BlockchainErprobung in der Praxis
Eine Online-Umfrage zum Einsatz der Blockchain-Technologie hat die Deutsche
Energie-Agentur (dena) unter 300 Managern und Experten der Energiewirtschaft in Deutschland, Österreich und der Schweiz durchgeführt. Ergebnis: Mehr als ein Viertel (28 Prozent) der Unternehmen experimentieren bereits in unterschiedlichen energiewirtschaftlichen Anwendungsfeldern mit der dezentralen Transaktionstechnologie oder setzen diese bereits ein. Am häufigsten wird die Blockchain der Umfrage zufolge im Peer-to-Peer-Handel erprobt (60 Prozent), gefolgt von E-Mobility (34 Prozent), Zertifizierung und Asset Management (jeweils 31 Prozent, Doppelnennungen möglich).
Wie die dena weiter mitteilt, belegt die Befragung zudem, dass das Interesse an der Blockchain-Technologie bei kleinen und großen Unternehmen in etwa gleich stark ausgeprägt ist, kleine Unternehmen bis 500 Beschäftigte sie aber dreimal häufiger einsetzen (21 Prozent zu 7 Prozent) – entweder im Experimentierstadium oder bereits in einer konkreten Anwendung. Dabei bestehe ein deutlicher Bezug zwischen der Fähigkeit der Unternehmen, sich digitales Wissen anzueignen, und dem Einsatz der Blockchain in der Praxis. So setzen Unternehmen mit ausgeprägtem Wissensmanagement die Blockchain-Technologie viermal häufiger ein als andere.
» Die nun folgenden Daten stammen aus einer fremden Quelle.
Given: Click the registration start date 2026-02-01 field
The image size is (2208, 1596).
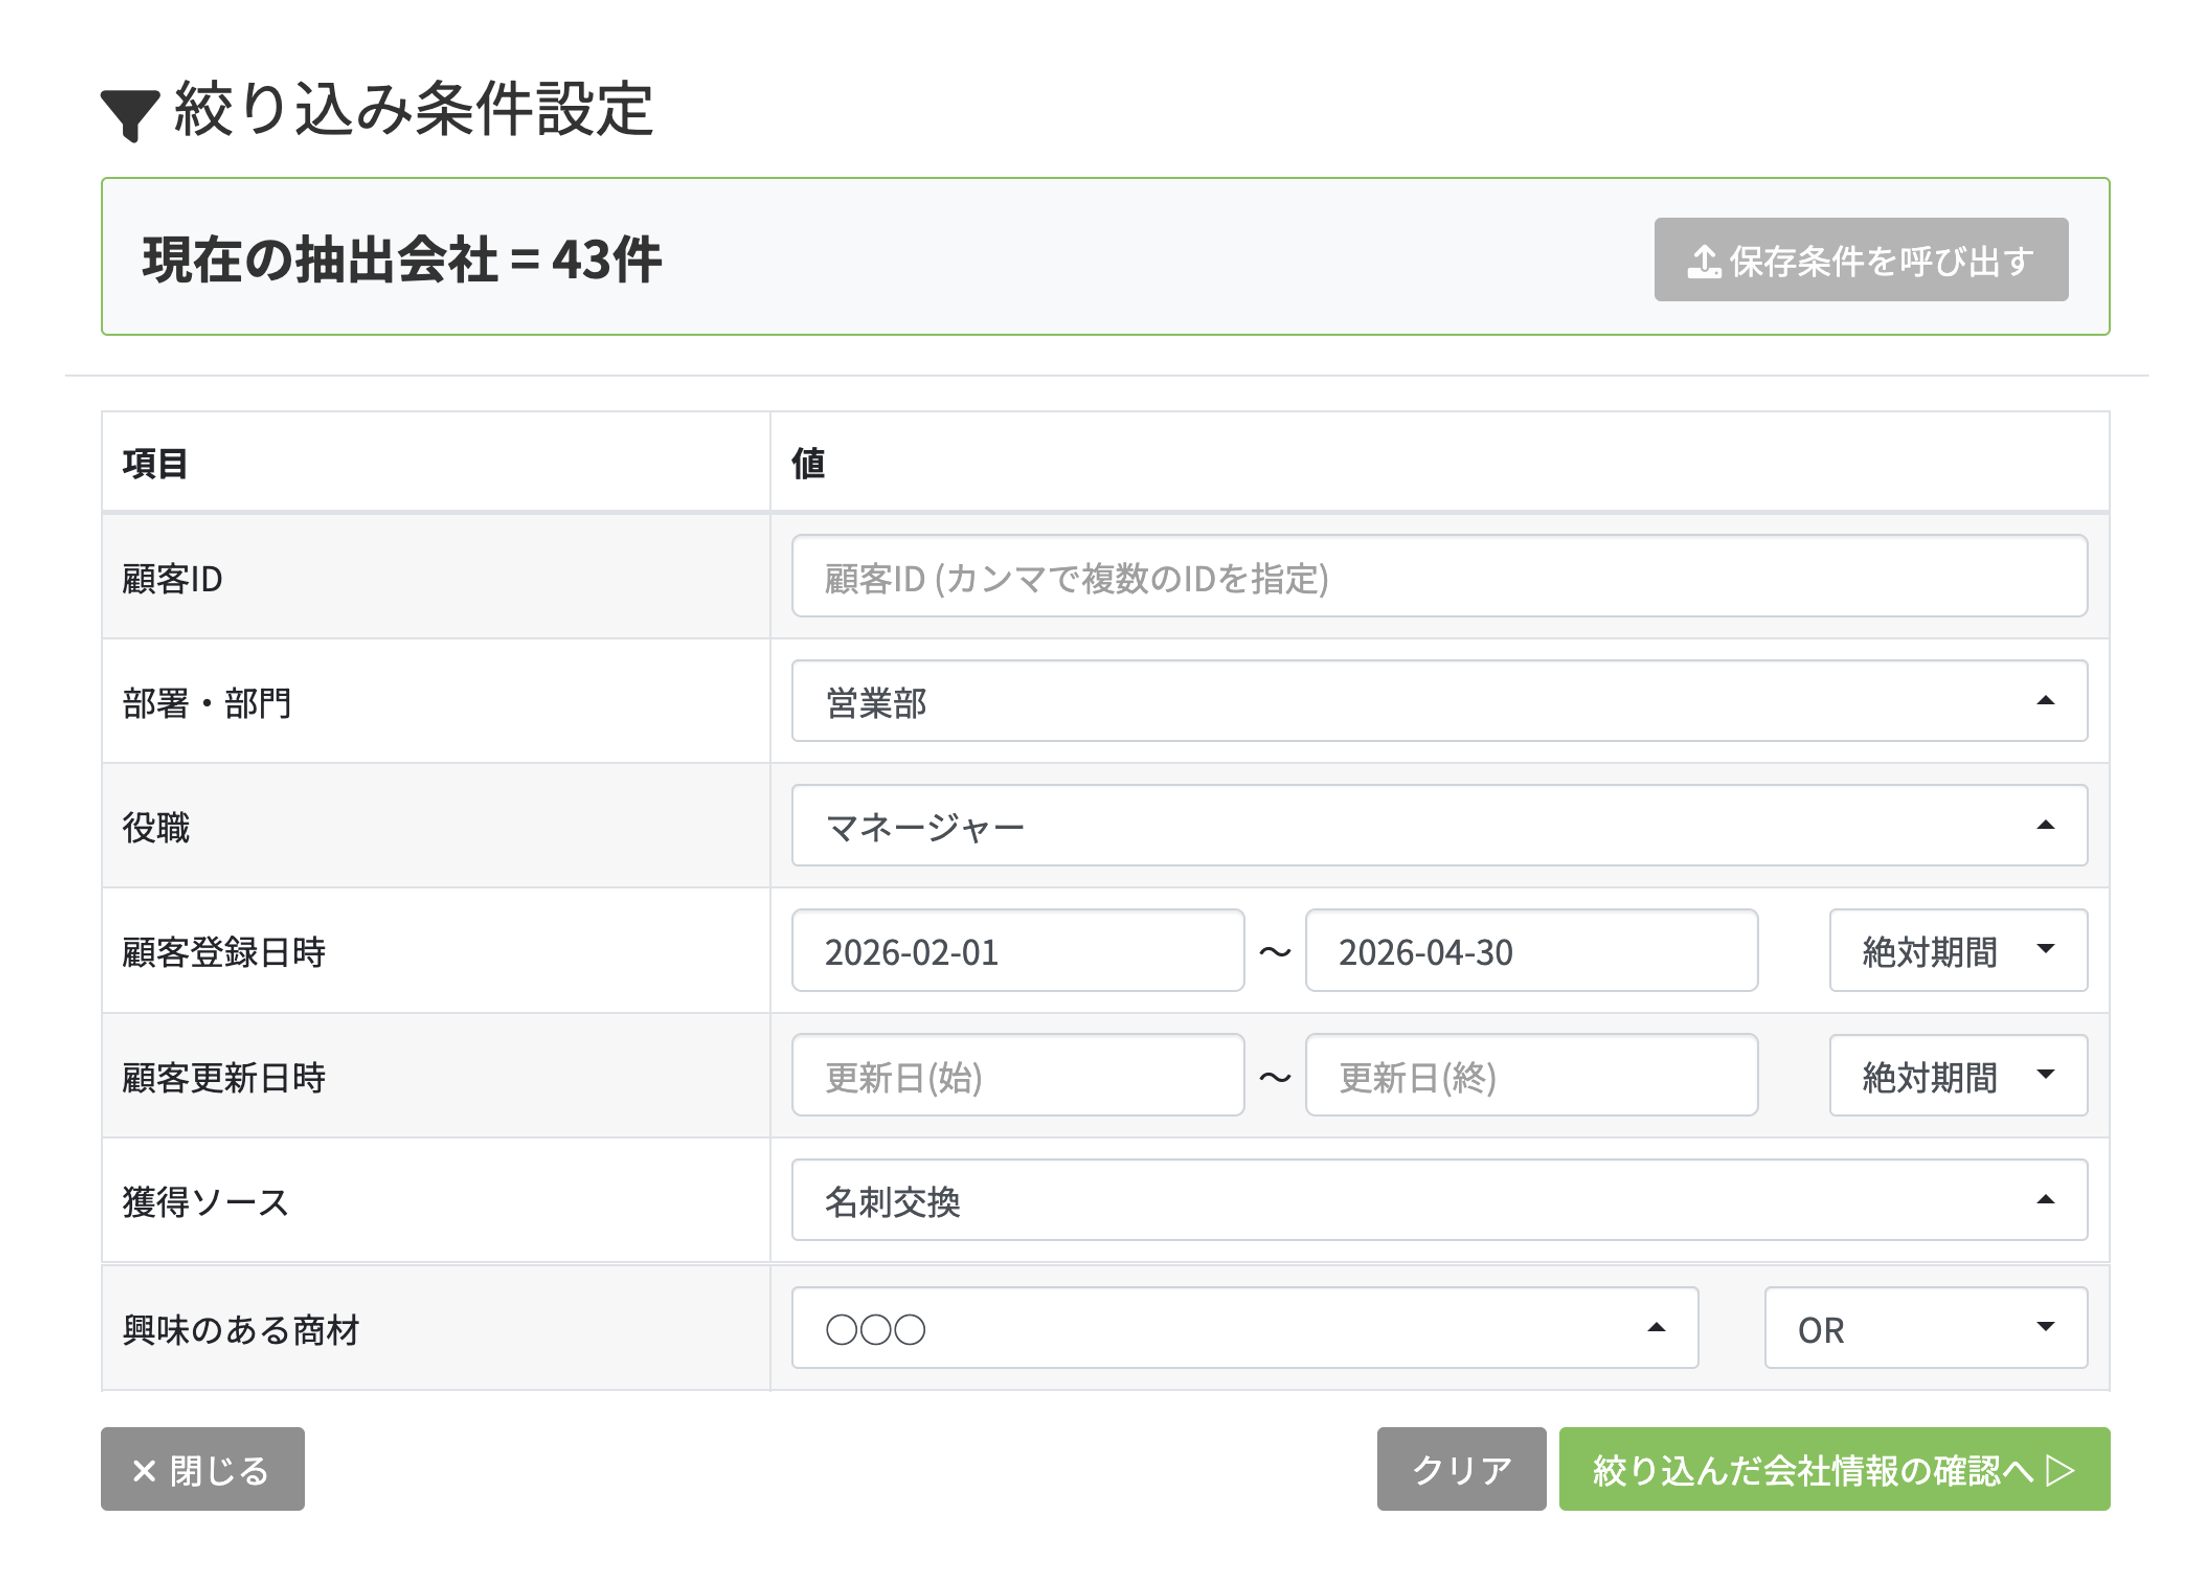Looking at the screenshot, I should click(1017, 951).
„Es zeigt sich, dass mehrere Unternehmen die junge Technologie einsetzen, weiterentwickeln oder bereits gar im Markt anbieten. Neben digitaler Technologiekompetenz und dem Gespür für Geschäftsideen hat die Unternehmenskultur dabei scheinbar einen hohen Einfluss“, fasst Andreas Kuhlmann, Vorsitzender der dena-Geschäftsführung zusammen. „Wenn diese Faktoren zusammenkommen, kann aus der großen Idee Blockchain ein echter Treiber der Energiewende werden.“
Die gemeinsam mit dem Institut für Energiewirtschaft (INEWI), der Hochschule Fresenius und dem Beratungsunternehmen Deloitte erstellte dena-Studie „Blockchain in der integrierten Energiewende“ wird Ende Februar veröffentlicht.